De acordo com o IPCA, a taxa de julho (-0,68%) foi a menor registrada para esse mês desde que a série histórica começou a ser publicada em janeiro de 1980 e contribuiu decisivamente para a atual deflação, a maior deflação trimestral da história. 

Apesar de não ser a primeira vez que o Brasil registra deflação com o Plano Real, esta deflação certamente foi a mais intensa. 
 
Independentemente dos resultados que vierem a ser verificados ao final de setembro de 2022 (IPCA cheio), o terceiro trimestre de 2022, baseado no IPCA-15 passará para a história como a maior deflação trimestral, confirmada pelo IPCA-E, de (0,97%) que o Brasil jamais registrou.  

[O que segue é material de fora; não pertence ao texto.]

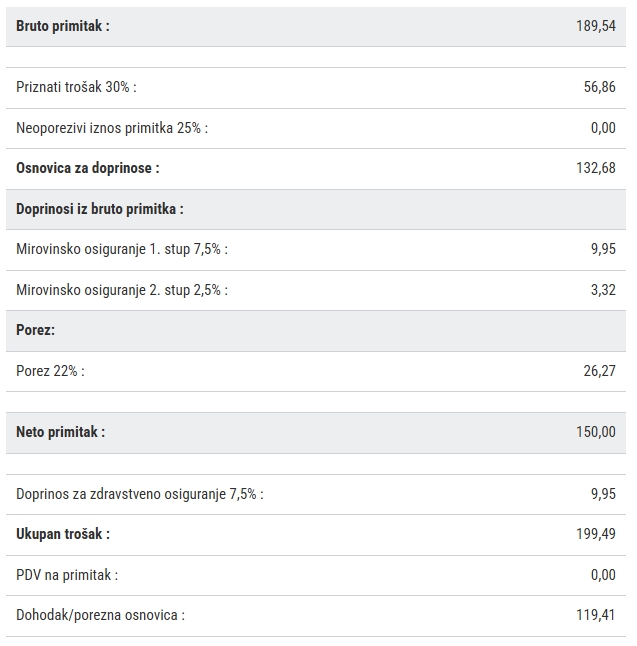This screenshot has width=637, height=646.
Task: Select the Bruto primitak value 189,54
Action: point(596,26)
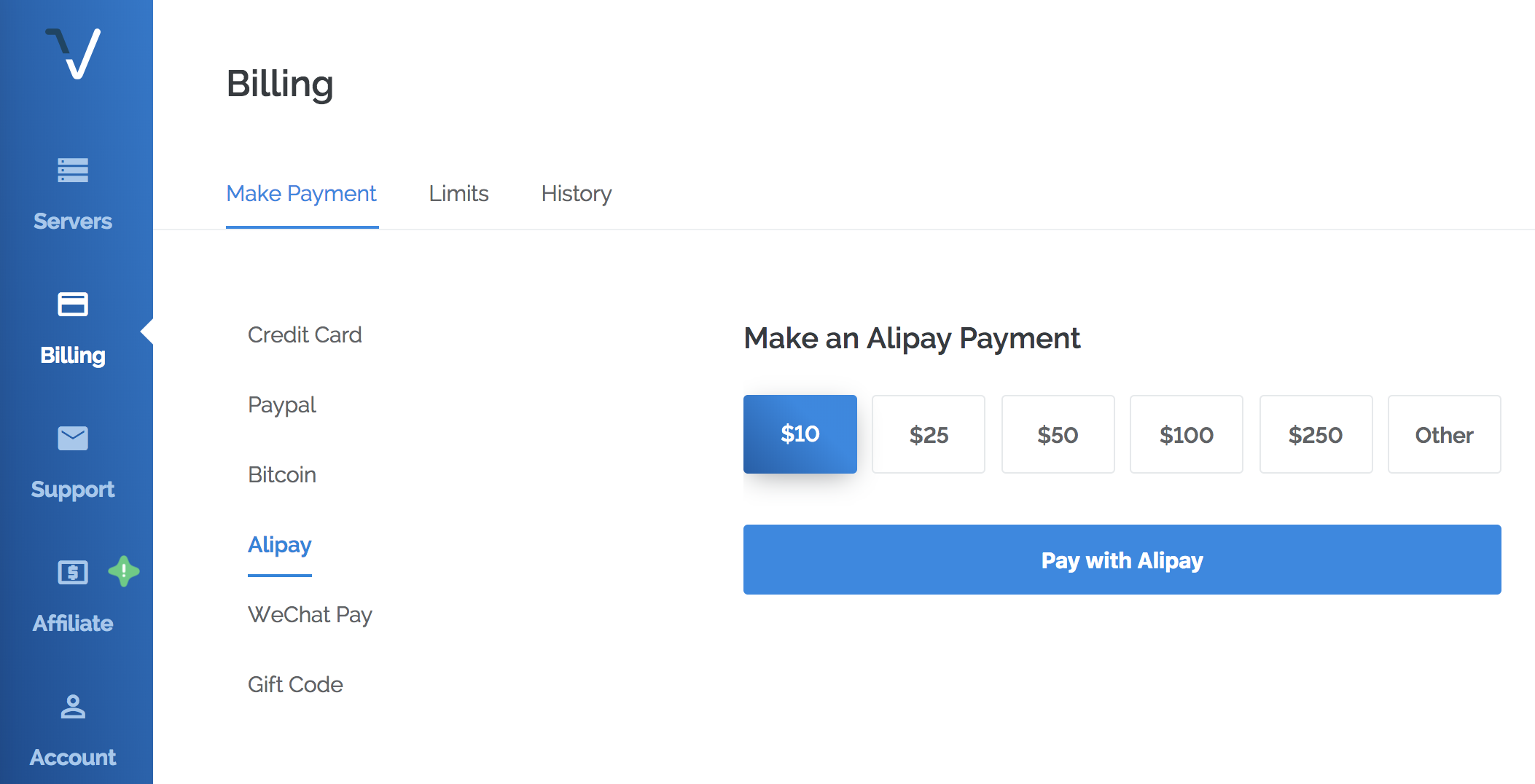Choose the $250 amount option

click(x=1316, y=435)
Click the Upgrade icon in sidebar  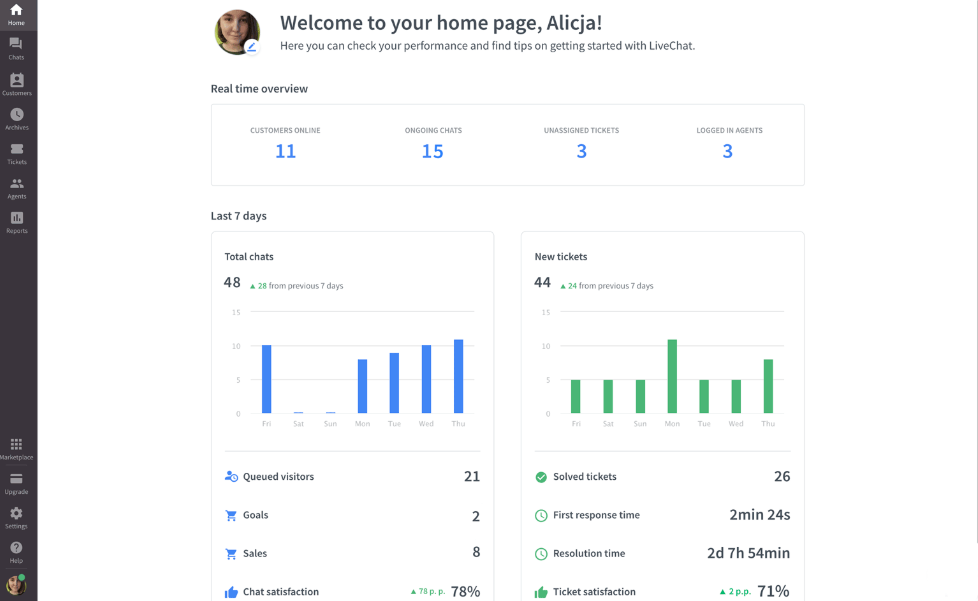tap(16, 482)
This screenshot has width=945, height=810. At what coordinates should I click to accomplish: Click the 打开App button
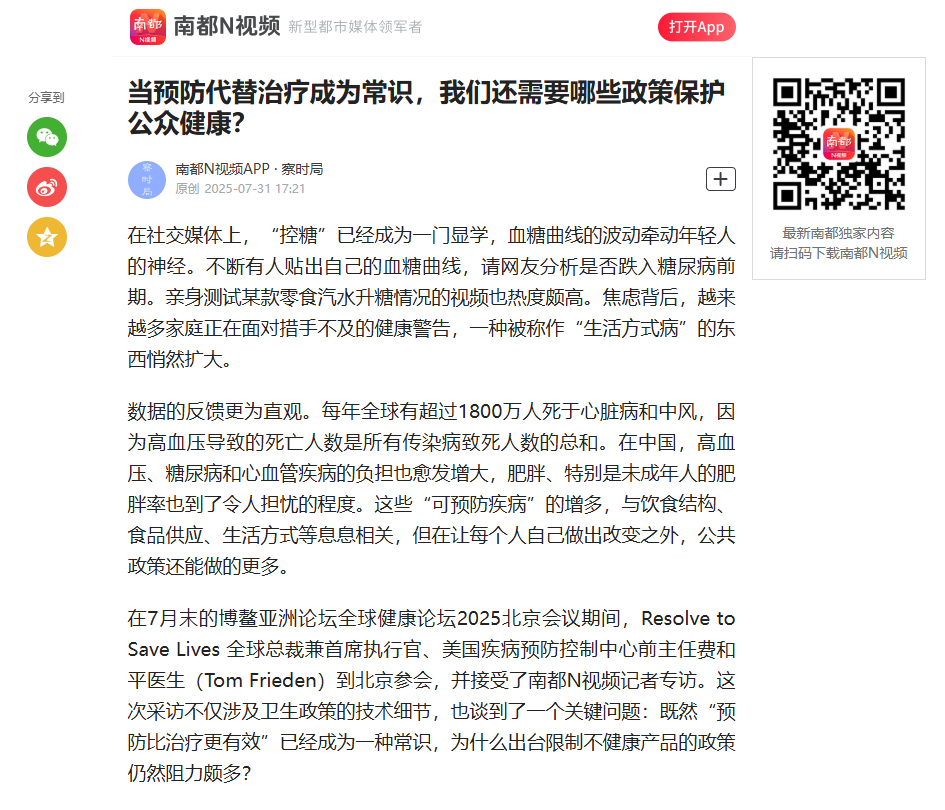[697, 27]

*Professor Ricardo Caldas - O professor doutor Ricardo Wahrendorff Caldas, possui graduação em Economia e mestrado em Ciência Política pela Universidade de Brasília. Em 1994 obteve o Ph.D. em Relações Internacionais pela University of Kent at Canterbury.


1* Grande crise da economia dos Estados Unidos, também conhecida por “A Grand Crise” ou “ A Crise de 1929”, ocasionada por uma Guerra protecionista entre os EUA e a Europa que acabou levando à quebra (o “crack”) da Bolsa de Nova Iorque. Estima-se que a metade das empresas quebraram e o desemprego atingiu cerca de 30% dos trabalhadores.   
2* Pelo fato de os EUA ser o principal destino das exportações brasileiras, a redução das compras pelos consumidores americanos (que estavam, em grande parte, desempregados), levou a uma queda substancial dos preços do café no Brasil. O efeito só não foi maior porque o governo Vargas entrou comprando café dos produtores e queimando-o, gerando a famosa “queima do café”, o que permitiu uma rápida estabilização da economia brasileira. Segundo a Revista Cafeicultura, “As exportações do produto, que chegaram a US$ 445 milhões em 1929, caíram para US$ 180 milhões em 1930. A cotação da saca no mercado internacional, caiu quase 90% em um ano.” In https://revistacafeicultura.com.br/?mat=27265
3* O IGP é calculado a partir de uma cesta de índices: IPA (Índice de Preços ao Produtor Amplo, com peso de 60%) IPC (Índice de Preços ao Consumidor, peso de 30%) INCC (Índice Nacional de Custos da Construção, peso de 10%). O IGP constitui uma família de índices, possuindo ainda o Índice Geral de Preços - Mercado (o IGP-M), o Índice Geral de Preços- Disponibilidade Interna (o IGP-DI) e o Índice Geral de Preços – 10 (IGP-10). A única diferença entre eles é o período da coleta: o dia 10 (o IGP-10), o dia 20 (o IGP-M) e até  dia 30 (o IGP-DI). 
4*Vide:
5*Desde que o Plano Real foi lançado, houve 15 processos de deflação no Brasil.